Los Angeles is overhauling its traffic policing,
aiming to stop pulling over cars — frequently with Black drivers — for trivial
infractions like broken taillights or expired tags as a pretext to search for
drugs or guns, wrote Kim Barker, David Kirkpatrick and Steve Eder last April for The New York Times.
“We want to fish with a hook, not a net,” Police
Chief Michel Moore said.
Los Angeles last month became the biggest city to
restrict the policing of minor violations. In Philadelphia, a ban on such stops
has just taken effect. Pittsburgh; Seattle; Berkeley, Calif.; Lansing, Mich.;
Brooklyn Center, Minn.; and the State of Virginia have all taken similar steps.
Elsewhere across the country, a half-dozen prosecutors have said they will not bring charges based on
evidence collected at these stops.
Officials pushing the new rules cite data showing
that minor stops not only disproportionately snare Black drivers but also do
little to combat serious crime or improve public safety, and some escalate
into avoidable violence, even killing officers or drivers.

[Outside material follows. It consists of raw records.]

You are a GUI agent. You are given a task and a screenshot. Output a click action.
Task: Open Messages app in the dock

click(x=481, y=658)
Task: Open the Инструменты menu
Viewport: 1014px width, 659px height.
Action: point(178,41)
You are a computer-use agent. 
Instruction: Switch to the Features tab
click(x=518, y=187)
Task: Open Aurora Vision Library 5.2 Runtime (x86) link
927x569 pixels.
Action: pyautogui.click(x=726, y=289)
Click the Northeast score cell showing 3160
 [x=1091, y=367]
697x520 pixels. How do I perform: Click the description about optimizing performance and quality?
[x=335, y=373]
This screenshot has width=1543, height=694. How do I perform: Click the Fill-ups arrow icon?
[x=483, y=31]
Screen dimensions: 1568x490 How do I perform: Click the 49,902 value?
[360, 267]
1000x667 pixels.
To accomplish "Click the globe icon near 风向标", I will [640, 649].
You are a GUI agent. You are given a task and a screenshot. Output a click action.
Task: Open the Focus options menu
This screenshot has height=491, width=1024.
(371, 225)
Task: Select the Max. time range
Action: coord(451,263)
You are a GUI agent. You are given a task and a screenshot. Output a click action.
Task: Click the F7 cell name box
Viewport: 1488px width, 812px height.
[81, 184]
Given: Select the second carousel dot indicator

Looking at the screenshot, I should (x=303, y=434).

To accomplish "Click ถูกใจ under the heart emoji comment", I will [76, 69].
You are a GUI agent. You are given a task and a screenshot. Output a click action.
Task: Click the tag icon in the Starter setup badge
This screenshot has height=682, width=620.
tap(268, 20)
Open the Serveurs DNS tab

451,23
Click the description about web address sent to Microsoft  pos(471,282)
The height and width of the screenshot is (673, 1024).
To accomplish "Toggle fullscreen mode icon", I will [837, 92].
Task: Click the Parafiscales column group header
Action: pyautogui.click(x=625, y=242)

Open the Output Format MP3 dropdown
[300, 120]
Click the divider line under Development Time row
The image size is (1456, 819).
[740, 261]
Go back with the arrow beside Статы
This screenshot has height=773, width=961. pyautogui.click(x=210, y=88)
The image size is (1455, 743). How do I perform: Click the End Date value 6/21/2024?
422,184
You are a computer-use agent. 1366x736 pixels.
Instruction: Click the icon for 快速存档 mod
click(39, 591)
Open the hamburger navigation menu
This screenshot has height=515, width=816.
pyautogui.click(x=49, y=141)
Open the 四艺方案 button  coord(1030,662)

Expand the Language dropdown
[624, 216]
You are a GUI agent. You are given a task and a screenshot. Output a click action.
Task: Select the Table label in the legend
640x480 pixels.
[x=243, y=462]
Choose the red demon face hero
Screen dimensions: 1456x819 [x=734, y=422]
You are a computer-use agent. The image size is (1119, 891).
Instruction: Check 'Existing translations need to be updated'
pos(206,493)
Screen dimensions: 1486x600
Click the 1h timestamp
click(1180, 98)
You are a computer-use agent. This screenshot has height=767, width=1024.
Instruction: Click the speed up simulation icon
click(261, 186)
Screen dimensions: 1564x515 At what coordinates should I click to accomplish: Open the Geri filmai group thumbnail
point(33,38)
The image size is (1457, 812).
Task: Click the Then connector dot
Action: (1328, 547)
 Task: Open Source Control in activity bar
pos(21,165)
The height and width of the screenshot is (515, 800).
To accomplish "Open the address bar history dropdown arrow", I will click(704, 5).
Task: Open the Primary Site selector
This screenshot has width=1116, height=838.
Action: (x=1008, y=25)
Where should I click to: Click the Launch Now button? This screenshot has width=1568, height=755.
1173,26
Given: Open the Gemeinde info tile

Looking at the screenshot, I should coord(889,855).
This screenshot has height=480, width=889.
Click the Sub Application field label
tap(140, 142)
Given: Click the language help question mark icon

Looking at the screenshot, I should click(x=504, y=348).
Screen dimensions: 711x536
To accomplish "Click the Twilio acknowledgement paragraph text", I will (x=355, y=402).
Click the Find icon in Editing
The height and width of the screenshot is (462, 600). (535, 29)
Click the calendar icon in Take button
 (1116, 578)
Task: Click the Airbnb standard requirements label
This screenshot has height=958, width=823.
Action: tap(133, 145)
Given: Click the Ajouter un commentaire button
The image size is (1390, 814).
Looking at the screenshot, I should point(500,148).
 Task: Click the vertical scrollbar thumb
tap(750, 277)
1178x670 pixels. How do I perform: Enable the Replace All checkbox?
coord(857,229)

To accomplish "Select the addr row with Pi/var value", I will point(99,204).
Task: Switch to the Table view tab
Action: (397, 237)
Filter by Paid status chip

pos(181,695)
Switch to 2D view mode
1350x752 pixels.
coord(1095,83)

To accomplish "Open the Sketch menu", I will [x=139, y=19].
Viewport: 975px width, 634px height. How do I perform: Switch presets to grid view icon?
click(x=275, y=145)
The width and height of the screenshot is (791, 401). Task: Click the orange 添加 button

The latest example is the death in Grand Rapids,
Mich., of Patrick Lyoya, an unarmed 26-year-old Black man who was pulled over
for a mismatched license plate and, after a brief struggle, was apparently shot
in the head from behind, according to videos released on Wednesday. An hour away in Lansing, new rules
seek to prevent such deadly encounters.
“There is a
trust factor,” Mayor Andy Schor of Lansing said in an interview last month,
“that if you get pulled over — whether it’s a moving violation, or pretextual,
or whatever — you’re not going to end up dead.”
Police chiefs and criminologists say the rule
changes amount to the first major reconsideration of traffic policing since the
early 1980s, when rising crime rates, a shift toward more proactive policing
and the advent of squad car computers for checking driver records helped make
pretextual stops a cornerstone of enforcement.
“Never before
have government officials, policymakers or prosecutors tried to limit how
police officers use traffic stops in their investigatory role — in fact,
historically, making these stops was encouraged,” said Sarah
A. Seo, a law professor at Columbia University who studies traffic stops.
“These new policies may be turning the tide.”
A New York Times investigation last fall revealed that in the
previous five years police officers pulling over cars had killed more than 400
motorists who were neither wielding a gun or knife nor under pursuit for a
violent crime — a rate of more than one a week. Police culture and court
precedents significantly overstated the danger to officers, encouraging
aggression in the name of self-defense and impunity from prosecutors and
juries, the investigation found.
Legislation limiting stops in Pittsburgh
quoted The Times’s reporting, and advocates across the country have cited it to
argue for the changes. The killings at traffic stops are among a total of about
1,000 a year by American police, data shows.
Some police unions and officers are fighting the new
rules, arguing that pulling over cars to search them is an essential weapon
against serious crime.
In Philadelphia, the police union has sued to block
the ordinance that banned certain stops, saying it violates state laws. In
Virginia, a coalition of police associations, local chiefs and Republican
officials, including the attorney general, is campaigning to get rid of a ban
on minor stops that Democrats passed before losing full control of the
statehouse last November.
In Los Angeles, the police union is running online
advertisements warning that discouraging stops could allow guns and killers to
remain on the roads.
Joe Massie, a veteran motorcycle officer and an
official of the Los Angeles Police Protective League, said anxiety about
running afoul of the new rules “is going to disincentivize officers to make
stops.” With homicide rates rising in Los Angeles and other cities, he added,
“leaving even a single gun on the streets is too many.”
Defenders of pretextual stops also note that
the Supreme Court unanimously upheld the tactic a quarter-century ago.
At a time when an uptick in crime has stalled many
criminal justice reform efforts, including at the federal level, the rethinking
of traffic policing is striking. It is coming “at the very moment that the
pendulum feels like it’s moving back toward concern about increases in street
crime,” said Chuck Wexler, the executive director of the nonprofit Police
Executive Research Forum.
Some officials changing policies, though, say they
have seen how even minor traffic stops can turn deadly.